リーダーとは?の本
「政治家に向いている」と、他の人から言われたことはありますか?
私はあるんです。
大学を卒業して書店に正社員として就職をした時にセミナーがあり、そのうちの一つで防衛大学で教鞭をとっていた人を講師に迎えて作文を書くというものがありました。
お題は自分の選んだ本で「リーダー論」を語るというもの。
私は、フランスの児童文学のジュール・ヴェルヌ作「十五少年漂流記」を選びました。
十五少年漂流記は、別の邦題で「二年間の休暇」とも言い、あらすじとしては無人島に漂流した十五人の少年達の島での二年間を描いた作品です。
少年達は無人島に漂流し、そこで様々な困難にぶち当たるのですが、リーダーを大統領と呼び、その大統領を選挙によって選ぶわけです。
十五人のうちの三人がリーダーとしてそれぞれ選出されるのですが、そのうちの二人は一つの面では優れているけれどもう一つの面ではウィークポイントが出てしまい・・・最終的に大局的な観点を持つ三人目のリーダーが優れていた・・・というような内容だったと思います。
(なんか簡単な説明なんですけれど、作品は素晴らしいんですよ。私ももう一度読み直さなければと思っているのですが)

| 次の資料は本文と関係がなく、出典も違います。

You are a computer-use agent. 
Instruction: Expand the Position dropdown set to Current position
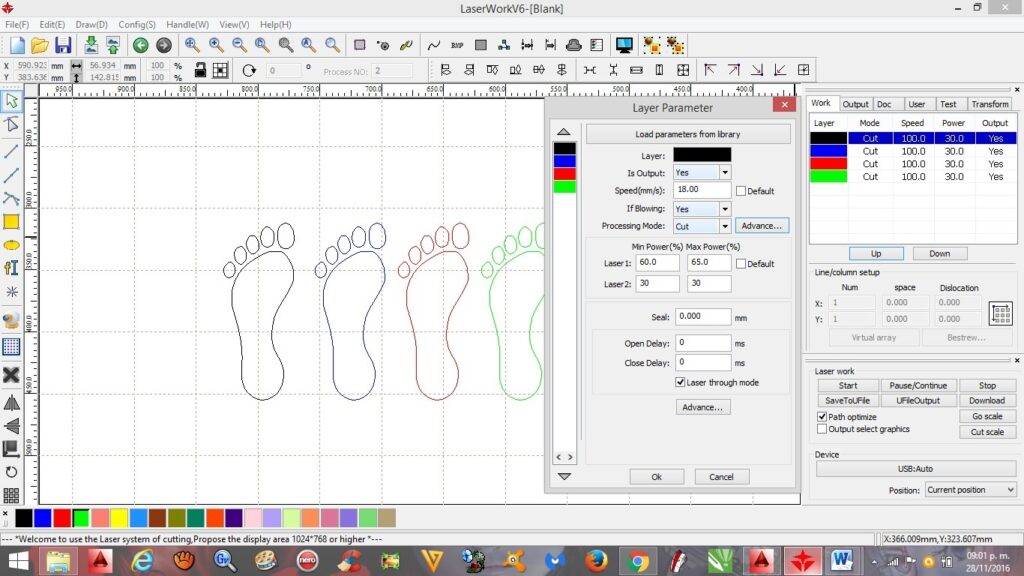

その作文のセミナーで同じく十五少年漂流記を選んだ人がもう一人いて、講師の先生が私ではないほうの人の作文を指して「あらすじとしてはわかった」と言っており、私としては非常に気まずかったですね。
あらすじは書いているけれど、肝心の「リーダー論」が書かれていないと言っているわけですから。
同期は20人くらいいて、中には東大卒の人とかもいたのに、なぜか講師の先生は私のリーダー論の作文が一番優れていたとみんなの前でおっしゃって、その後会社の社長にまでその話をしたそうなのですが、その時の言葉が「〇〇さん(私のこと)は大局的な観点がありますから、政治家に向いていますよ」とベタ褒めしていたそうなのです。
私はその時に初めて「大局的」という言葉を知りました。
よほどうまく書けていたんでしょうね。
原稿用紙で10枚くらいだったと思います。今、手元にないのですが、あったら全掲載していますね(笑)
その時は「褒められた~」といい気になっていましたが、よく考えてみたら私は作者の伝えたいことの要点を掴むのが上手だっただけで、実際に大局的な視点を持つ能力があったのは作者のジュール・ヴェルヌであり、すなわち政治家に向いていたのもジュール・ヴェルヌなのだと思いますよ、講師だった先生(笑)
・・・ということで、この本は「リーダーにとって重要なのは大局的な視点を持つということ」ということが描かれている本だということです。